# Step 1 : Data Preparation Optimized

**Problem:** Large JSON datasets (1GB+) cause memory crashes and the dataset can have many useless data we need remove or format to better results.

**Solution:** Chunk processing + cleaning + formatting  

**Objective:** Clean dataset ready for fine-tuning without crashes


## Instalations and Imports for necessary libraries

In [2]:
!pip install ijson tqdm psutil gdown



In [3]:
import pandas as pd
import numpy as np
import json
import ijson
import os
import psutil
from tqdm import tqdm
import re
import gdown

# Check if running in Google Colab
try:
    from google.colab import drive
    IN_COLAB = True
    print("Running in Google Colab environment")
except ImportError:
    IN_COLAB = False
    print("Running in local environment")

Running in local environment


## Download Dataset or Mount Google Drive and Define Paths

In [4]:
# Download dataset from Google Drive
DATASET_URL = "https://drive.google.com/file/d/12zH4mL2RX8iSvH0VCNnd3QxO4DzuHWnK/view"
FILE_ID = "12zH4mL2RX8iSvH0VCNnd3QxO4DzuHWnK"

# Define paths based on environment
if IN_COLAB:
    # Google Colab: Mount drive and use drive path
    drive.mount('/content/drive')
    BASE_PATH = "/content/drive/MyDrive/Fiap"
    print("Google Drive mounted. Using Colab environment.")
else:
    # Local: Use data folder
    BASE_PATH = "./data"
    # Create data directory if it doesn't exist
    os.makedirs(BASE_PATH, exist_ok=True)
    print("Using local environment. Data will be stored in ./data/")


# Processing pipeline files
RAW_DATA_PATH = f"{BASE_PATH}/trn.json" # Original dataset
CLEAN_DATA_PATH = f"{BASE_PATH}/trn_cleaned.jsonl" # Cleaned dataset
FINAL_DATA_PATH = f"{BASE_PATH}/trn_finetune.jsonl" # Final dataset (Alpaca format)
STATS_PATH = f"{BASE_PATH}/processing_stats.json" # Processing statistics


Using local environment. Data will be stored in ./data/


In [5]:
from dataset_downloader import download_dataset, DatasetDownloader

success = download_dataset(BASE_PATH, RAW_DATA_PATH, FILE_ID, DATASET_URL)
if success:
    downloader = DatasetDownloader(BASE_PATH, FILE_ID, DATASET_URL)
    file_info = downloader.get_file_info(RAW_DATA_PATH)
    print(f"\nDataset ready for processing:")
    print(f"  Size: {file_info['size_mb']:.1f} MB")
    print(f"  Total lines: {file_info['total_lines']:,}")
    TOTAL_LINES = file_info['total_lines']
    DATASET_SIZE_MB = file_info['size_mb']
else:
    print("ERROR: Dataset download failed!")

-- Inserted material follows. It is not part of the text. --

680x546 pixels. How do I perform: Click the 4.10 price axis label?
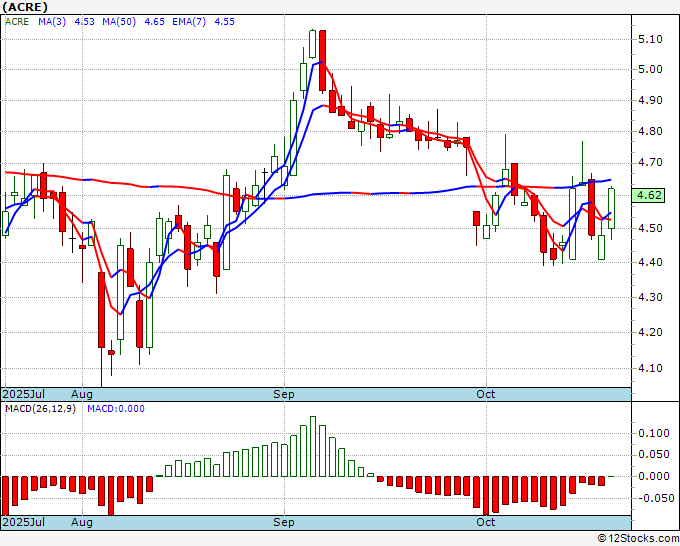tap(651, 369)
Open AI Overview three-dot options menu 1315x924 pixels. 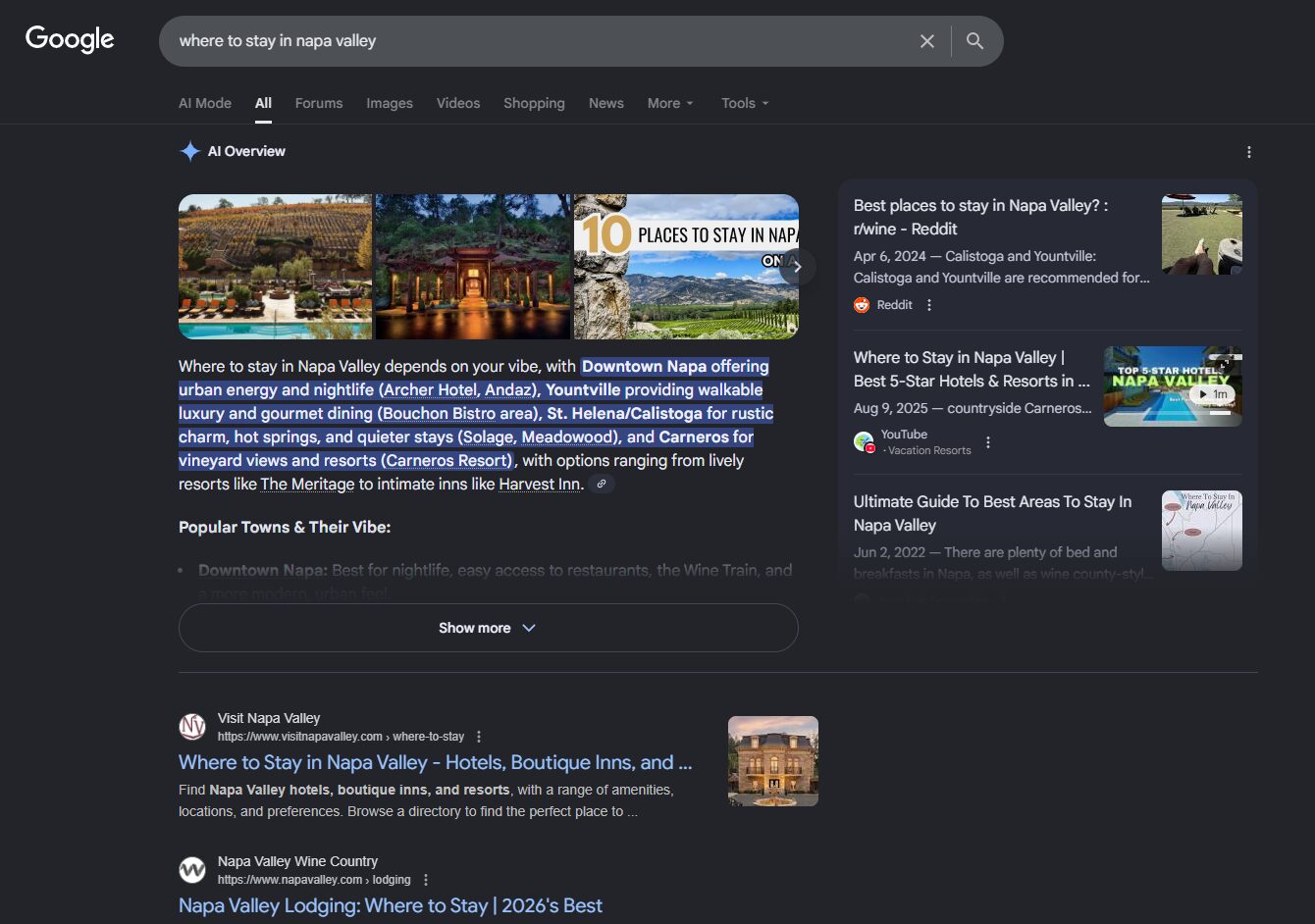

Dataset already exists: ./data/trn.json
Verifying JSON file format...
Format: JSON Lines (JSONL) - each line is a JSON object

Dataset ready for processing:
  Size: 179.8 MB
  Total lines: 1,305,265


## Data Structure Analysis

In [6]:
# Import our dataset analyzer
from dataset_analyzer import analyze_dataset, DatasetAnalyzer

# Run complete dataset analysis
print("Running comprehensive dataset analysis...")
analyzer = analyze_dataset(RAW_DATA_PATH, sample_size=50)

# Get recommended settings for processing
recommended_chunk_size = analyzer.get_recommended_chunk_size()
print(f"\nRecommended chunk size for processing: {recommended_chunk_size}")

# Store results for next steps
RECOMMENDED_CHUNK_SIZE = recommended_chunk_size

Running comprehensive dataset analysis...
Memory: 60.6% used (18.4GB/30.5GB)
Counting lines in ./data/trn.json...


Total lines: 1,305,265
Analyzing dataset structure (50 samples)...
Format: JSON Lines (JSONL) - Compatible

=== DATASET ANALYSIS SUMMARY ===
Sample size: 50
Parse errors: 0
Fields found: 5

Field frequency:
  - uid: 50/50 (100.0%)
  - title: 50/50 (100.0%)
  - content: 50/50 (100.0%)
  - target_ind: 50/50 (100.0%)
  - target_rel: 50/50 (100.0%)

String field lengths:
  - uid: avg=10, min=10, max=10
  - title: avg=46, min=21, max=114
  - content: avg=0, min=0, max=0

Example record structure:
  uid: 0000032050
  title: Adult Ballet Tutu Purple
  content: 
  target_ind: []
  target_rel: []
Counting lines in ./data/trn.json...
Total lines: 1,305,265
Memory: 60.8% used (18.5GB/30.5GB)
Recommended chunk size: 200

Recommended chunk size for processing: 200